## START Source data
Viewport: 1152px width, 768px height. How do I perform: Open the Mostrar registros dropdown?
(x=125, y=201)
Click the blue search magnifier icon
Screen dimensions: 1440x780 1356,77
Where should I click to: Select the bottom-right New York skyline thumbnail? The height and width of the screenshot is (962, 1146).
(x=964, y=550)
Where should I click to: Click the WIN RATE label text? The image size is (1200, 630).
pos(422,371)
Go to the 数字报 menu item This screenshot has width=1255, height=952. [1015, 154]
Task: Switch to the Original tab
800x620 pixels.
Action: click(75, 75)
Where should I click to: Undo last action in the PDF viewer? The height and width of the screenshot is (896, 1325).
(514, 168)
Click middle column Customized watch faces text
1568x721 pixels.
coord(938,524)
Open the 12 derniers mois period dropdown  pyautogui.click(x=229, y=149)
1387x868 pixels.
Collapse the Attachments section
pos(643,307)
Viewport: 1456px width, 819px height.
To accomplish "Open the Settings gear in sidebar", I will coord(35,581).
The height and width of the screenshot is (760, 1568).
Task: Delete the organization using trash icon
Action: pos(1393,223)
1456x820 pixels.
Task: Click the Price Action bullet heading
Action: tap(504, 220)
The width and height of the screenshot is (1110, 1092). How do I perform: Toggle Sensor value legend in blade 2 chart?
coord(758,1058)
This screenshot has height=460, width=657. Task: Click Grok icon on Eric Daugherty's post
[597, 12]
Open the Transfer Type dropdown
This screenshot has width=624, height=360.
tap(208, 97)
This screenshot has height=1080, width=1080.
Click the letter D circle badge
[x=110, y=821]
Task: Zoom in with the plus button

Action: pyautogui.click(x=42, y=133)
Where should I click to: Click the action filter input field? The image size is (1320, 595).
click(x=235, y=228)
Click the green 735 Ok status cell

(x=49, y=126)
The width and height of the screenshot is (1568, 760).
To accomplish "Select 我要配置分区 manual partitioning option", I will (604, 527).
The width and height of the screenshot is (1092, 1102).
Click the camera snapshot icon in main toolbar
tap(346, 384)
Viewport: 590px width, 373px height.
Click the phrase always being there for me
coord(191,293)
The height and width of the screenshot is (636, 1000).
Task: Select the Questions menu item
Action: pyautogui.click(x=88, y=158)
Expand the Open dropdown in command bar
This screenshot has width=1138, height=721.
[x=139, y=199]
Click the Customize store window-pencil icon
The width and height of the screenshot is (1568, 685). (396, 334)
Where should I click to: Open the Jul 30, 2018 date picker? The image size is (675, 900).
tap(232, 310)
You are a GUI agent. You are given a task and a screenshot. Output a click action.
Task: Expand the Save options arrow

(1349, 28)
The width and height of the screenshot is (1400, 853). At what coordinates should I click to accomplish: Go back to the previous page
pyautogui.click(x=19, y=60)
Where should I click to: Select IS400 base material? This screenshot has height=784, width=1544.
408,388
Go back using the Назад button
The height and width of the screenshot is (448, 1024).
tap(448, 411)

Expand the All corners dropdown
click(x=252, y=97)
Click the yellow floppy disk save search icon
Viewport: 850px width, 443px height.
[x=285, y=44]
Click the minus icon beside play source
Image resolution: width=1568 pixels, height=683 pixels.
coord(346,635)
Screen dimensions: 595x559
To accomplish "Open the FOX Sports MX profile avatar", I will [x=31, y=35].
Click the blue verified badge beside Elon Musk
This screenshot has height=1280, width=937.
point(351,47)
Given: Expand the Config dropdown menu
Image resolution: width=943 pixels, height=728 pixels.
## END Source data
▶ [Work to do]
Edit the records above so that every "Where should I click to:" becomes "Where do I click to:", and leave everything else as it is.

▶ [Exercise response]
Viewport: 1152px width, 768px height. How do I perform: Open the Mostrar registros dropdown?
(x=125, y=201)
Click the blue search magnifier icon
Screen dimensions: 1440x780 1356,77
Where do I click to: Select the bottom-right New York skyline thumbnail? The height and width of the screenshot is (962, 1146).
(x=964, y=550)
Where do I click to: Click the WIN RATE label text? The image size is (1200, 630).
pos(422,371)
Go to the 数字报 menu item This screenshot has width=1255, height=952. [1015, 154]
Task: Switch to the Original tab
800x620 pixels.
Action: click(75, 75)
Where do I click to: Undo last action in the PDF viewer? The height and width of the screenshot is (896, 1325).
(514, 168)
Click middle column Customized watch faces text
1568x721 pixels.
coord(938,524)
Open the 12 derniers mois period dropdown  pyautogui.click(x=229, y=149)
1387x868 pixels.
Collapse the Attachments section
pos(643,307)
Viewport: 1456px width, 819px height.
To accomplish "Open the Settings gear in sidebar", I will coord(35,581).
The height and width of the screenshot is (760, 1568).
Task: Delete the organization using trash icon
Action: pos(1393,223)
1456x820 pixels.
Task: Click the Price Action bullet heading
Action: tap(504, 220)
The width and height of the screenshot is (1110, 1092). How do I perform: Toggle Sensor value legend in blade 2 chart?
coord(758,1058)
This screenshot has height=460, width=657. Task: Click Grok icon on Eric Daugherty's post
[597, 12]
Open the Transfer Type dropdown
This screenshot has width=624, height=360.
tap(208, 97)
This screenshot has height=1080, width=1080.
Click the letter D circle badge
[x=110, y=821]
Task: Zoom in with the plus button

Action: pyautogui.click(x=42, y=133)
Where do I click to: Click the action filter input field? The image size is (1320, 595).
click(x=235, y=228)
Click the green 735 Ok status cell

(x=49, y=126)
The width and height of the screenshot is (1568, 760).
To accomplish "Select 我要配置分区 manual partitioning option", I will (604, 527).
The width and height of the screenshot is (1092, 1102).
Click the camera snapshot icon in main toolbar
tap(346, 384)
Viewport: 590px width, 373px height.
Click the phrase always being there for me
coord(191,293)
The height and width of the screenshot is (636, 1000).
Task: Select the Questions menu item
Action: pyautogui.click(x=88, y=158)
Expand the Open dropdown in command bar
This screenshot has width=1138, height=721.
[x=139, y=199]
Click the Customize store window-pencil icon
The width and height of the screenshot is (1568, 685). (396, 334)
Where do I click to: Open the Jul 30, 2018 date picker? The image size is (675, 900).
tap(232, 310)
You are a GUI agent. You are given a task and a screenshot. Output a click action.
Task: Expand the Save options arrow

(1349, 28)
The width and height of the screenshot is (1400, 853). At what coordinates should I click to accomplish: Go back to the previous page
pyautogui.click(x=19, y=60)
Where do I click to: Select IS400 base material? This screenshot has height=784, width=1544.
408,388
Go back using the Назад button
The height and width of the screenshot is (448, 1024).
tap(448, 411)

Expand the All corners dropdown
click(x=252, y=97)
Click the yellow floppy disk save search icon
Viewport: 850px width, 443px height.
[x=285, y=44]
Click the minus icon beside play source
Image resolution: width=1568 pixels, height=683 pixels.
coord(346,635)
Screen dimensions: 595x559
To accomplish "Open the FOX Sports MX profile avatar", I will [x=31, y=35].
Click the blue verified badge beside Elon Musk
This screenshot has height=1280, width=937.
point(351,47)
Given: Expand the Config dropdown menu
Image resolution: width=943 pixels, height=728 pixels.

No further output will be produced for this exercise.